> **Texto proporcionado**
+ + + +

Su propuesta consiste en armar esta ficción alrededor de lo que llama «demanda infinita».  Se trata de construir lo social alrededor de la ética: partiendo de ciertos procesos de subjetivación que Critchley identifica en la constitución de las comunidades cristianas paulinas. Este concepto articularía el modo en cómo los primeros cristianos produjeron su subjetividad y a la vez el nivel de lo social[6] en el siglo I. Critchley escribe:  «el yo se forma a sí mismo en su relación con la experiencia de una demanda incontenible infinita que lo divide en dos; el tipo de demanda que Cristo anunció en el sermón de la montaña cuando dijo: «amad a vuestros enemigos, bendecid a los que os maldicen, haced el bien a los que os aborrecen, y orad por los que os ultrajan y os persiguen (Mateo 5:44)»[7]. Cuando Cristo nos insta a comportarnos de acuerdo con unos principios éticos irrealizables, sabe de antemano que no cumpliremos con tal exigencia, luego el efecto ético buscado no es cumplir con la ley sino mostrar nuestra limitación. Es precisamente la experiencia de la debilidad lo que abre el espacio para la ética, pues solamente el sujeto que experimenta su incompletud es susceptible de una exigencia auto–ética.

+ + + +

> **Descripción del ejercicio**
Escribe la continuación del texto sobre la demanda infinita y la ética a partir de su última oración. El material no tiene ningún papel en esta tarea.

> **Líneas de datos**
+ + + +

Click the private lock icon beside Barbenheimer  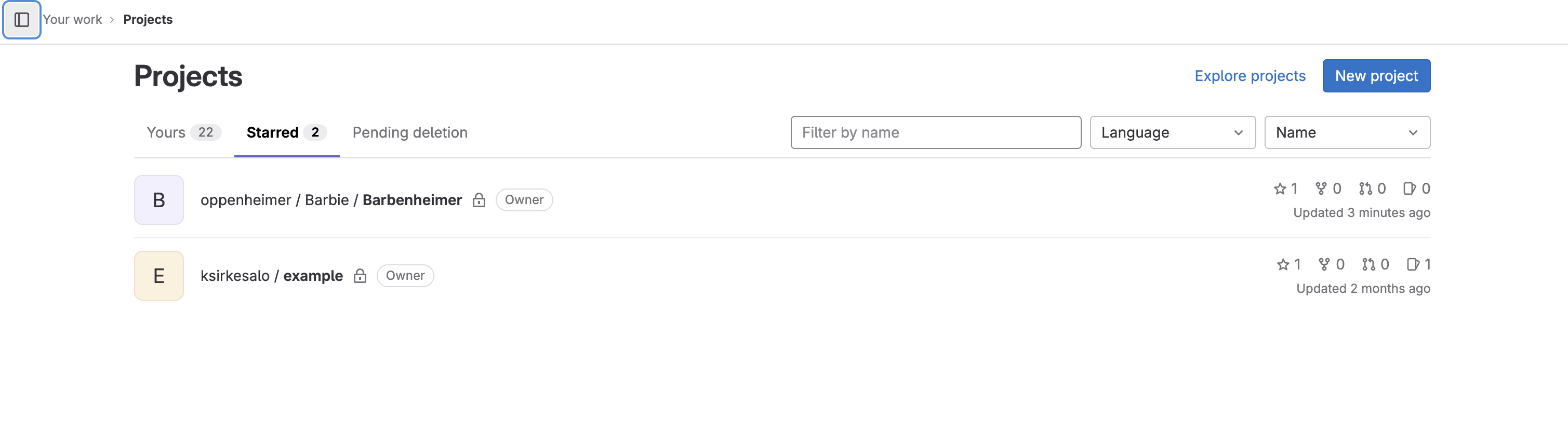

+ + + +

> **Respuesta del ejercicio**
Pero esta experiencia de imperfección Critchley le da una dimensión política. Piensa que la experiencia de la debilidad junto a otros es precisamente la experiencia de la comunidad y el comienzo de la colaboración en la construcción de algo así como un tejido social. Critchley no hace sino reformular la categoría de «pueblo» roussoniano tratando de articular el fundamento de esta «nueva asociación» mediante la precariedad o debilidad compartida. La fantasía o ficción que configura la categoría de pueblo es una ficción paulina, la comunidad de los deshechos de la tierra. Es aquí donde se debe articular la «fe de los que no tienen fe» , la creencia en la comunidad compartida de aquellos que no tienen más fuerza que la dimensión social que surge en la misma entrega a los demás.  Critchley está pensando lo social, por tanto, como una comunidad teológica de resistencia.

El problema también es cómo pensar desde aquí el Poder. Su posición respecto del estado consiste en defender que hay que dirigirle la misma exigencia ética que el sujeto se dirige a sí mismo. De este modo, a través de esta demanda imposible se establece la relación entre lo social y el poder, pero en lugar de afianzando el vínculo, debilitándolo. Mientras que para Rousseau la ficción colectiva tenía la misión de embarcar al individuo en las estructuras del nuevo estado, en Critchley la demanda ética conduce a su desvinculación, pues tiene la misión de mostrar la inoperancia ética del poder.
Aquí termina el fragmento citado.